Thursday, May 27, 2010

Going Meta

Lately I've been using some of the same tricks over and over again in different contexts. Essentially I've just been doing a lot of complex queries, where I select a set of records first, and then select other data out of the first set:

select my_set.X, my_set.Y, my_set.Z
from (
select * from whatever_it_is
where my_item = 'something'
) my_set


Why would I need to do this? Well, for one thing it breaks a problem down into smaller bits, so it is easier to work on. I can write and validate a query that gets all the records I might want to work with, and then write two or three queries that use it to produce friendlier output. I can also use it to do things like counts:

select my_set.X Item,
count(case when my_set.Y = 'Chicago' then 1 else null end) Num_Chicago,
count(case when my_set.Y = 'Phoenix' then 1 else null end) Num_Phoenix,
count(my_set.Y) Total
from (
select * from whatever_it_is
where my_item = 'something'
) my_set
group by my_set.X

This will produce something that looks like this:



ItemNum_ChicagoNum_PhoenixTotal
Item 1 4 1 5
Item 2 2 2 4

You can do grand totals using a UNION ALL with another query:

select my_set.X Item,
count(case when my_set.Y = 'Chicago' then 1 else null end) Num_Chicago,
count(case when my_set.Y = 'Phoenix' then 1 else null end) Num_Phoenix
from (
select * from whatever_it_is
where my_item = 'something'
) my_set
group by my_set.X
UNION ALL
select 'Totals',
count(case when my_set.Y = 'Chicago' then 1 else null end) Num_Chicago,
count(case when my_set.Y = 'Phoenix' then 1 else null end) Num_Phoenix,
count(my_set.Y) Total
from (
select * from whatever_it_is
where my_item = 'something'
) my_set

The key to doing a UNION is you need your columns to match up. So note that I have the same number of columns (3) and I used the same names (Item, Num_Chicago, Num_Phoenix, Total) to describe them. By not including my_set.X in the second query I end up with total counts of all the rows, not simply of one item. The output from this should look like:




ItemNum_ChicagoNum_PhoenixTotal
Item 1 4 1 5
Item 2 2 2 4
Totals 6 3 9

I've used the same sort of complex queries to pull the earliest or latest item by category from a set of records; it is a fairly simple concept but can be very powerful.

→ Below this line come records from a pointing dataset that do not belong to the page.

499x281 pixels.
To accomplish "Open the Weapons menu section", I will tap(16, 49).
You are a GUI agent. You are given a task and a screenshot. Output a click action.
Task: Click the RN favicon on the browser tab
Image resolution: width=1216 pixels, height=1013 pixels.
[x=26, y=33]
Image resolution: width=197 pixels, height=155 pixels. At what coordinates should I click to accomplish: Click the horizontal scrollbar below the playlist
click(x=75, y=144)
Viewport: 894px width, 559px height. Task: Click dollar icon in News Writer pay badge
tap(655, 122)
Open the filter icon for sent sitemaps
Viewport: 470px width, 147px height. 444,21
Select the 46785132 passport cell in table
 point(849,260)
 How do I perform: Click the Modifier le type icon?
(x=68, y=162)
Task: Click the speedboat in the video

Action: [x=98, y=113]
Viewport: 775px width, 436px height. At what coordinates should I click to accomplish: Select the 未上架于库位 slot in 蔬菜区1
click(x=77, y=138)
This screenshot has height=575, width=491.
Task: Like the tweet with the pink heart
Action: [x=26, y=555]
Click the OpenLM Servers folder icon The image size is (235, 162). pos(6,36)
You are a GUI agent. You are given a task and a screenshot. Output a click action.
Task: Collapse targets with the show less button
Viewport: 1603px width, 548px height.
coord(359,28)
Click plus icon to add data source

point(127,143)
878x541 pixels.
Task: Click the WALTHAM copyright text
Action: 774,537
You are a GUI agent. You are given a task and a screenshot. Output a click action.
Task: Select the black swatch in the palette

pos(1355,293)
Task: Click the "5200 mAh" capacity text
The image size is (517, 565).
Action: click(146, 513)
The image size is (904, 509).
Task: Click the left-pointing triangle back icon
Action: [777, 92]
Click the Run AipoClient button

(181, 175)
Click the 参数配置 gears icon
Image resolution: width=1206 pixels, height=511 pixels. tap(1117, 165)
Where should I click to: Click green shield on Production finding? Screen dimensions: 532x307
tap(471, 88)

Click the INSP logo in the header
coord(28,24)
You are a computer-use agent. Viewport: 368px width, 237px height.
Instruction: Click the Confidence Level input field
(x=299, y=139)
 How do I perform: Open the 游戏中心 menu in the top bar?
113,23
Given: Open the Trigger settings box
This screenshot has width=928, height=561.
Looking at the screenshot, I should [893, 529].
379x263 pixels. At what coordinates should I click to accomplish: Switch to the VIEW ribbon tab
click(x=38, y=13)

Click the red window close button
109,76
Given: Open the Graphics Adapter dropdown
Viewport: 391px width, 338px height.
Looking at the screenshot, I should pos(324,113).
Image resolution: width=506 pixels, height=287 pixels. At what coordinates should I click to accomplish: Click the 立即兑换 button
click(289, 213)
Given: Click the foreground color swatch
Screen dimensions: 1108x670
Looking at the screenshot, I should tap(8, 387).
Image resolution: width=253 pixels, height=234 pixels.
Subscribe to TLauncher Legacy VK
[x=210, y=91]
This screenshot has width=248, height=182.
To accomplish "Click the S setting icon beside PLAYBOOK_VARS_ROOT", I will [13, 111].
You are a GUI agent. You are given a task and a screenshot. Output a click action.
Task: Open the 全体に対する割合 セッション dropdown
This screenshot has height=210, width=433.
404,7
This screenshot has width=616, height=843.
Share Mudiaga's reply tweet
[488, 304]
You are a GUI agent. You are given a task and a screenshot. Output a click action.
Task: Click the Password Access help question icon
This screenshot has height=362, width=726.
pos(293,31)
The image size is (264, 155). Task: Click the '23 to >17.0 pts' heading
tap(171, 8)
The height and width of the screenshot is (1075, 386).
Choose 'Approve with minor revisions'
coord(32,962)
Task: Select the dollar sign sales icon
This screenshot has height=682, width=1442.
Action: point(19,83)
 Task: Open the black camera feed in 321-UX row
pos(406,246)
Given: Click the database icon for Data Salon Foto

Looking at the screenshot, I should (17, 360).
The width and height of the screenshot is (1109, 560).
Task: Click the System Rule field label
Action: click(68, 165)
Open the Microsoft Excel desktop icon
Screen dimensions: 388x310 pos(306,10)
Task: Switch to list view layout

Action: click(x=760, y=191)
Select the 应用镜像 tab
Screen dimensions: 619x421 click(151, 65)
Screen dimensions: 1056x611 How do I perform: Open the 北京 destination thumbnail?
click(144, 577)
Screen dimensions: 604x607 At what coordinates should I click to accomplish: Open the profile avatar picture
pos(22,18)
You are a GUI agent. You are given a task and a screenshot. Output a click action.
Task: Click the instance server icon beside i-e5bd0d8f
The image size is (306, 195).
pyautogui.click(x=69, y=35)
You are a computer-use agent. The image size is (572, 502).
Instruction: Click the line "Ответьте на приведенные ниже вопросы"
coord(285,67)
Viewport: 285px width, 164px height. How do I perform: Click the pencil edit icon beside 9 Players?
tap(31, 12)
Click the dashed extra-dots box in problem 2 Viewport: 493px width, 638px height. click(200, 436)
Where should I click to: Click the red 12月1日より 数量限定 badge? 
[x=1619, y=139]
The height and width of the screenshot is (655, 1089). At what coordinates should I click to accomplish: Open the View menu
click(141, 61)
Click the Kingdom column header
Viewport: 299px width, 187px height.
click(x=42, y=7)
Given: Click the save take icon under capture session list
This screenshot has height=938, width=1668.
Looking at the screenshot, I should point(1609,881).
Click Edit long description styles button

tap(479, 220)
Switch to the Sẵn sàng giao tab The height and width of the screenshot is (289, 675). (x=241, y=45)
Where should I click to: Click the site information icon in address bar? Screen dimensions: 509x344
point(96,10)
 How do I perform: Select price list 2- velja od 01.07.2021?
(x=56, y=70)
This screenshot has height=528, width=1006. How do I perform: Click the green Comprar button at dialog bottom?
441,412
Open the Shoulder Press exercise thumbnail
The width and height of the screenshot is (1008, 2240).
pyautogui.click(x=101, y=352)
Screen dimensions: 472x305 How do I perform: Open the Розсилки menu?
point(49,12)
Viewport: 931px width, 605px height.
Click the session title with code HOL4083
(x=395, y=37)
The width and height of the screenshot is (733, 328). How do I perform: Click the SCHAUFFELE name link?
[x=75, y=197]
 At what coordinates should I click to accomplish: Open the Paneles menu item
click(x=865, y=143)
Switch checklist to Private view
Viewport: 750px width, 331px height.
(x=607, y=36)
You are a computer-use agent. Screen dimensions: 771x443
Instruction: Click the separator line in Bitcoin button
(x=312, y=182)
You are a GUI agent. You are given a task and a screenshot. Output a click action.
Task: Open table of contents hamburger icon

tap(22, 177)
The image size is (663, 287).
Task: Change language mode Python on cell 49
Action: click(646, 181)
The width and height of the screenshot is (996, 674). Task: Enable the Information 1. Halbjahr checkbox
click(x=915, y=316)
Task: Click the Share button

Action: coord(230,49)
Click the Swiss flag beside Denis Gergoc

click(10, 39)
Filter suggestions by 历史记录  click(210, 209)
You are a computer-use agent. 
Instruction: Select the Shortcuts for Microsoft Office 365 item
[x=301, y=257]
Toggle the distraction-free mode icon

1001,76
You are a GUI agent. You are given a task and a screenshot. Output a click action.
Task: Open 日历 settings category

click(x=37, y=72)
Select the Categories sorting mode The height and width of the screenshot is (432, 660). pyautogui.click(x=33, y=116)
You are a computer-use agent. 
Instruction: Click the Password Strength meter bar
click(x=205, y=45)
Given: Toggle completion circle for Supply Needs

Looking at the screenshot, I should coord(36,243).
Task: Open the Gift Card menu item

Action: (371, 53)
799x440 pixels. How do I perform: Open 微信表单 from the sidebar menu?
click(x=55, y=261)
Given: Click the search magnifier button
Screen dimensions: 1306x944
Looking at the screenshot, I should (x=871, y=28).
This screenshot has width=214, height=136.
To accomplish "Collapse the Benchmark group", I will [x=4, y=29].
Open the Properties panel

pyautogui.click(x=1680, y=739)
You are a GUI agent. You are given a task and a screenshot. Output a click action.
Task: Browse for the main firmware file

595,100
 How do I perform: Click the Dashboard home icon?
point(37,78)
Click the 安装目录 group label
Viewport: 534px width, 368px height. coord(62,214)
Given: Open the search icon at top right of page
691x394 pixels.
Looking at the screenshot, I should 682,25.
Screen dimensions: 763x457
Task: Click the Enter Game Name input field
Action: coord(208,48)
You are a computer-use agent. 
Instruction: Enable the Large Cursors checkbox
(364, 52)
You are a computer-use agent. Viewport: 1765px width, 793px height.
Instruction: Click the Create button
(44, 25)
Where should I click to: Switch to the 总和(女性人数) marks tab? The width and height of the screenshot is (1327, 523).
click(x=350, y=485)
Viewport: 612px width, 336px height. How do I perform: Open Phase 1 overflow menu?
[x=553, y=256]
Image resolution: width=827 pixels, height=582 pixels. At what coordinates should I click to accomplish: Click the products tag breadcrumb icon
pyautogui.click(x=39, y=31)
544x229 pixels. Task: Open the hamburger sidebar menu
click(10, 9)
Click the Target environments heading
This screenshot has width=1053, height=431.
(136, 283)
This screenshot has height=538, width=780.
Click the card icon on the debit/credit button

SQL*Plus formatting and automation

Here is some advice on how to run your SQL and generate a file with the delimiter of your choice.


  1. Login to sqlplus
  2. Set your page size (how often you get headers – so set this to be arbitrarily large), line size (try to make this long enough to hold a complete row of data), column separator, and suppress the “X rows selected” feedback.
    set pagesize 5000 linesize 500 colsep ',' feedback off
  3. Setup an output file
    spool output.txt
  4. Run your sql command
    select ... from ... where ... ;
  5. Turn off the output
    spool off
    At this point you should have a file called output.txt with your data. Don’t worry if you have some command data in there, just read on.
  6. You might also read up on how to format columns – in particular you can have nicer column headings:
    http://download.oracle.com/docs/cd/B19306_01/server.102/b14357/ch6.htm

Once you have tweaked these settings to your liking, you can automate the process pretty easily. Put your commands into a file. To suppress output on screen you can set termout off (this only works with a command file):

set pagesize 5000 linesize 500 colsep ',' feedback off termout off
spool output.txt
select whatever;
spool off
quit

Then run sqlplus with that file as an argument (the -S will run the commands silently):

sqlplus -S login/pwd@server @commands.txt

An added bonus of doing it this way is you won’t see the sql commands in your output file anymore.

This is particularly handy if you need to do some scripting in an environment where you don't have control over what libraries are installed; I recently used something similar on a unix machine that had Perl installed but not DBD::Oracle. I shelled out and ran my query using sqlplus, and parsed the output in the script. It won't perform as well as a built-in, but for occasional use it is very low rent.